• [Assignment] Give every line below again, exactly.

---*---

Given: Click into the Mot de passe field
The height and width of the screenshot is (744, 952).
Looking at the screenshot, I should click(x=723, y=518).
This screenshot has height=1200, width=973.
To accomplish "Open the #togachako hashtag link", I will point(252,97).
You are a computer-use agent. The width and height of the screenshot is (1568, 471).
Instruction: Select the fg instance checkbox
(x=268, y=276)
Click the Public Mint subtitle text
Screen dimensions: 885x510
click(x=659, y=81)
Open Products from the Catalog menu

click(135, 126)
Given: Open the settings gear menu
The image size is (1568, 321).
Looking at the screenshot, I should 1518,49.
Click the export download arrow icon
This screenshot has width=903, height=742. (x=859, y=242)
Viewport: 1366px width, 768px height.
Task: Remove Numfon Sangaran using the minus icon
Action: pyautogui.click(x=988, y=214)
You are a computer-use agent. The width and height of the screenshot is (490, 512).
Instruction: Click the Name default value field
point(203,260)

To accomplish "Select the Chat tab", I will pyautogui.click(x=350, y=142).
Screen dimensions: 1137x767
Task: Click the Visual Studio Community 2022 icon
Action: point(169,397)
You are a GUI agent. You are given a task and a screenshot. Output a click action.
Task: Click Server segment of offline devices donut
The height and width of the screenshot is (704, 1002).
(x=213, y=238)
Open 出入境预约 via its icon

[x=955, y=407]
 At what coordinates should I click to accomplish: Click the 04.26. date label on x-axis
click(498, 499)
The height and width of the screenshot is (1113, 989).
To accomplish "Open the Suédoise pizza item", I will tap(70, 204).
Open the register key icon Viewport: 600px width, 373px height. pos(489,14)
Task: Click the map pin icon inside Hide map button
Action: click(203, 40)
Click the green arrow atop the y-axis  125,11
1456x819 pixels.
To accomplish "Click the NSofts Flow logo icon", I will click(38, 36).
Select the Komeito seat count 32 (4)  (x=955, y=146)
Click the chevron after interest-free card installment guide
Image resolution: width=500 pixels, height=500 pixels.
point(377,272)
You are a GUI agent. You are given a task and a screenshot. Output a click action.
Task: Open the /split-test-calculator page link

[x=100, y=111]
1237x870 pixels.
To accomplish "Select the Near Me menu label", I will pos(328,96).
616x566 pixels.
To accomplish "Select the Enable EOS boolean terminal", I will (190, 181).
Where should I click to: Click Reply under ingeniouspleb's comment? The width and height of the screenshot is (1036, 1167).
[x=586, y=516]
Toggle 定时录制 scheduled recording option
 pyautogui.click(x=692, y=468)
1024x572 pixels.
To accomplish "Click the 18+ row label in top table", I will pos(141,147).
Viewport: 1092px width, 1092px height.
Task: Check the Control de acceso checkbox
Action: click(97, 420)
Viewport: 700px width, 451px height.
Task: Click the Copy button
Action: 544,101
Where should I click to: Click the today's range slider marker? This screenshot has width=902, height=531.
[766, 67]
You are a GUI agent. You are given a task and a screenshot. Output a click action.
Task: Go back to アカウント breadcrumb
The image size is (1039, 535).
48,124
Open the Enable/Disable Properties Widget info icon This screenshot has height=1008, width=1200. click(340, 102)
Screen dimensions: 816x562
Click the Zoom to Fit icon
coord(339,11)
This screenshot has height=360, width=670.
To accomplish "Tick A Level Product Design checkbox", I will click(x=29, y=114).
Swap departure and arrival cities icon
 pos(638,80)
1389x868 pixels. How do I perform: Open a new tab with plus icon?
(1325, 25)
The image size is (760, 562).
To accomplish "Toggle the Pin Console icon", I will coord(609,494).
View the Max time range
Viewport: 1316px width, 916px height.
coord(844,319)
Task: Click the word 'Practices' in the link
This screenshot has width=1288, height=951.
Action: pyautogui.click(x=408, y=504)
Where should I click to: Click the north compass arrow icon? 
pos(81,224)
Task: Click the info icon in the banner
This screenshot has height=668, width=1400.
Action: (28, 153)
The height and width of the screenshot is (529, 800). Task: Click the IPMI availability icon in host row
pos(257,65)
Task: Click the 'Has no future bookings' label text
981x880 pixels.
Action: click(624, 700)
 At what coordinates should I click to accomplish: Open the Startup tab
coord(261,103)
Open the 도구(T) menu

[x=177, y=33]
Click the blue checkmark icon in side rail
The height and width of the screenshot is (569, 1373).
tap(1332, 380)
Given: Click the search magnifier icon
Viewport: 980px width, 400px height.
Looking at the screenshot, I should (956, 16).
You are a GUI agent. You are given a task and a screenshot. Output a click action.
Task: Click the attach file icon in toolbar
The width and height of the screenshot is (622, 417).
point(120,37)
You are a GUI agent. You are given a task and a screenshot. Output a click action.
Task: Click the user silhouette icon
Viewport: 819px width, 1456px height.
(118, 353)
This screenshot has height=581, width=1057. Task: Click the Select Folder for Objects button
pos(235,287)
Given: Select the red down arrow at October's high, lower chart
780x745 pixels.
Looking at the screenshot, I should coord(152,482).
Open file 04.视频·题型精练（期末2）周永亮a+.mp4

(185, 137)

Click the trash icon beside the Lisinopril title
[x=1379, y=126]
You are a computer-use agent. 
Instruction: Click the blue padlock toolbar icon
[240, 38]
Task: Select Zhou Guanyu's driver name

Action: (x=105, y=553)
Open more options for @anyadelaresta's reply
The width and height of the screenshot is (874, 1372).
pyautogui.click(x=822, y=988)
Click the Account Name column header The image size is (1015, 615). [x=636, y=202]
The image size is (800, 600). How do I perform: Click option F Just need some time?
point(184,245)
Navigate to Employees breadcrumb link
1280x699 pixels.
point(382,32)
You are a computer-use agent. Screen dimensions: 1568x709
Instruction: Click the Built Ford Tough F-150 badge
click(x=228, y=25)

---*---

• [Answer]
Given: Click into the Mot de passe field
The height and width of the screenshot is (744, 952).
Looking at the screenshot, I should click(x=723, y=518).
This screenshot has height=1200, width=973.
To accomplish "Open the #togachako hashtag link", I will point(252,97).
You are a computer-use agent. The width and height of the screenshot is (1568, 471).
Instruction: Select the fg instance checkbox
(x=268, y=276)
Click the Public Mint subtitle text
Screen dimensions: 885x510
click(x=659, y=81)
Open Products from the Catalog menu

click(135, 126)
Given: Open the settings gear menu
The image size is (1568, 321).
Looking at the screenshot, I should 1518,49.
Click the export download arrow icon
This screenshot has width=903, height=742. (x=859, y=242)
Viewport: 1366px width, 768px height.
Task: Remove Numfon Sangaran using the minus icon
Action: pyautogui.click(x=988, y=214)
You are a computer-use agent. The width and height of the screenshot is (490, 512).
Instruction: Click the Name default value field
point(203,260)

To accomplish "Select the Chat tab", I will pyautogui.click(x=350, y=142).
Screen dimensions: 1137x767
Task: Click the Visual Studio Community 2022 icon
Action: point(169,397)
You are a GUI agent. You are given a task and a screenshot. Output a click action.
Task: Click Server segment of offline devices donut
The height and width of the screenshot is (704, 1002).
(x=213, y=238)
Open 出入境预约 via its icon

[x=955, y=407]
 At what coordinates should I click to accomplish: Click the 04.26. date label on x-axis
click(498, 499)
The height and width of the screenshot is (1113, 989).
To accomplish "Open the Suédoise pizza item", I will tap(70, 204).
Open the register key icon Viewport: 600px width, 373px height. pos(489,14)
Task: Click the map pin icon inside Hide map button
Action: click(203, 40)
Click the green arrow atop the y-axis  125,11
1456x819 pixels.
To accomplish "Click the NSofts Flow logo icon", I will click(38, 36).
Select the Komeito seat count 32 (4)  (x=955, y=146)
Click the chevron after interest-free card installment guide
Image resolution: width=500 pixels, height=500 pixels.
point(377,272)
You are a GUI agent. You are given a task and a screenshot. Output a click action.
Task: Open the /split-test-calculator page link

[x=100, y=111]
1237x870 pixels.
To accomplish "Select the Near Me menu label", I will pos(328,96).
616x566 pixels.
To accomplish "Select the Enable EOS boolean terminal", I will (190, 181).
Where should I click to: Click Reply under ingeniouspleb's comment? The width and height of the screenshot is (1036, 1167).
[x=586, y=516]
Toggle 定时录制 scheduled recording option
 pyautogui.click(x=692, y=468)
1024x572 pixels.
To accomplish "Click the 18+ row label in top table", I will pos(141,147).
Viewport: 1092px width, 1092px height.
Task: Check the Control de acceso checkbox
Action: click(97, 420)
Viewport: 700px width, 451px height.
Task: Click the Copy button
Action: 544,101
Where should I click to: Click the today's range slider marker? This screenshot has width=902, height=531.
[766, 67]
You are a GUI agent. You are given a task and a screenshot. Output a click action.
Task: Go back to アカウント breadcrumb
The image size is (1039, 535).
48,124
Open the Enable/Disable Properties Widget info icon This screenshot has height=1008, width=1200. click(340, 102)
Screen dimensions: 816x562
Click the Zoom to Fit icon
coord(339,11)
This screenshot has height=360, width=670.
To accomplish "Tick A Level Product Design checkbox", I will click(x=29, y=114).
Swap departure and arrival cities icon
 pos(638,80)
1389x868 pixels. How do I perform: Open a new tab with plus icon?
(1325, 25)
The image size is (760, 562).
To accomplish "Toggle the Pin Console icon", I will coord(609,494).
View the Max time range
Viewport: 1316px width, 916px height.
coord(844,319)
Task: Click the word 'Practices' in the link
This screenshot has width=1288, height=951.
Action: pyautogui.click(x=408, y=504)
Where should I click to: Click the north compass arrow icon? 
pos(81,224)
Task: Click the info icon in the banner
This screenshot has height=668, width=1400.
Action: (28, 153)
The height and width of the screenshot is (529, 800). Task: Click the IPMI availability icon in host row
pos(257,65)
Task: Click the 'Has no future bookings' label text
981x880 pixels.
Action: click(624, 700)
 At what coordinates should I click to accomplish: Open the Startup tab
coord(261,103)
Open the 도구(T) menu

[x=177, y=33]
Click the blue checkmark icon in side rail
The height and width of the screenshot is (569, 1373).
tap(1332, 380)
Given: Click the search magnifier icon
Viewport: 980px width, 400px height.
Looking at the screenshot, I should (956, 16).
You are a GUI agent. You are given a task and a screenshot. Output a click action.
Task: Click the attach file icon in toolbar
The width and height of the screenshot is (622, 417).
point(120,37)
You are a GUI agent. You are given a task and a screenshot. Output a click action.
Task: Click the user silhouette icon
Viewport: 819px width, 1456px height.
(118, 353)
This screenshot has height=581, width=1057. Task: Click the Select Folder for Objects button
pos(235,287)
Given: Select the red down arrow at October's high, lower chart
780x745 pixels.
Looking at the screenshot, I should coord(152,482).
Open file 04.视频·题型精练（期末2）周永亮a+.mp4

(185, 137)

Click the trash icon beside the Lisinopril title
[x=1379, y=126]
You are a computer-use agent. 
Instruction: Click the blue padlock toolbar icon
[240, 38]
Task: Select Zhou Guanyu's driver name

Action: (x=105, y=553)
Open more options for @anyadelaresta's reply
The width and height of the screenshot is (874, 1372).
pyautogui.click(x=822, y=988)
Click the Account Name column header The image size is (1015, 615). [x=636, y=202]
The image size is (800, 600). How do I perform: Click option F Just need some time?
point(184,245)
Navigate to Employees breadcrumb link
1280x699 pixels.
point(382,32)
You are a computer-use agent. Screen dimensions: 1568x709
Instruction: Click the Built Ford Tough F-150 badge
click(x=228, y=25)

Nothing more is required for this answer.